L’effet tram sur la décongestion de la circulation, contrairement aux promesses des responsables à l’époque, est nul ou presque puisqu’il est utilisé principalement par les citoyens non motorisés. La raison de cet échec tient à l’absence de correspondance Tram-Bus permettant aux usagers de poursuivre leurs trajets au-delà des grands axes.

« Automobilistes, débrouillez-vous!, semblent leur lancer des élus goguenards ». « Le Tram et le Busway c’est notre contrat du siècle mais ils sont devenus votre problème, voire votre cauchemar diurne ». En voilà une drôle de gouvernance locale qui roule à l’on sait quelle carburant de génie puisqu’elle œuvre non pas pour atténuer le caractère invivable de la circulation urbaine mais pour la rendre encore plus cauchemardesque.Tout à leur volonté de résoudre la crise de mobilité complexe qui frappe depuis des décennies une agglomération en proie au surpeuplement, les élus se sont rabattus sur un transport en commun qui n’a rien de commun, créant plus de problèmes qu’il n’en résout. En cause, l’absence  dans leur vision -si tant qu’ils en ont vraiment -  de la voiture, reléguée bizarrement au second  plan alors que celle-ci devient de plus en plus dominante dans l’espace public et contribue à sa saturation plus que de raison, faute justement d’alternative tendant à changer la hiérarchie  des modes de déplacement. De telle sorte que les automobilistes soient encouragés à laisser leur véhicule et prendre le Tram et le Busway.  Tel n’a pas été le cas. L’effet tram sur la décongestion de la circulation, contrairement aux promesses des responsables à l’époque, est nul ou presque puisqu’il est utilisé principalement par les citoyens non motorisés. La raison de cet échec tient à l’absence de correspondance Tram-Bus permettant aux usagers de poursuivre leurs trajets au-delà des grands axes. La mise en place de l’offre du Busway est censée remédier à cette grosse lacune. Mais dans le contexte social et culturel de Casablanca marqué entre autres par l’absence de parkings et de parkings-relais, ce n’est pas sûr que la combinaison tram-busway détrône l’automobile dont le parc se développe d’année en année avec tout ce que cette croissance implique comme aggravation de la saturation du trafic et de la pollution.  

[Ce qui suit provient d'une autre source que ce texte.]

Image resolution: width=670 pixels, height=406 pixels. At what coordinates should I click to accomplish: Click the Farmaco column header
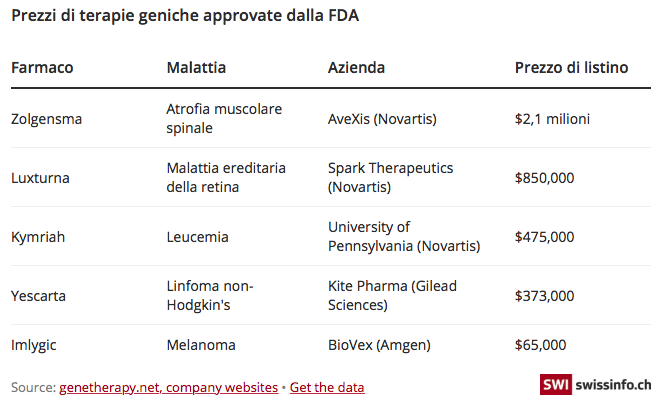point(42,68)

Pour pousser les habitants à privilégier d’autres modes de transport comme le vélo et les transports en commun, il faut des élus capables de mettre Casablanca en ligne avec les enjeux de demain qui sont écologiques et porteurs d’une meilleure vie en ville. Sur ce plan, force est de constater qu’on est loin du compte. Certes, le Tram et le Busway sont réputés bas-carbone. Mais les édiles actuels carburent pour d’autres enjeux qui ne sont pas conformes en termes d’offre de ville vivable avec les attentes de la population.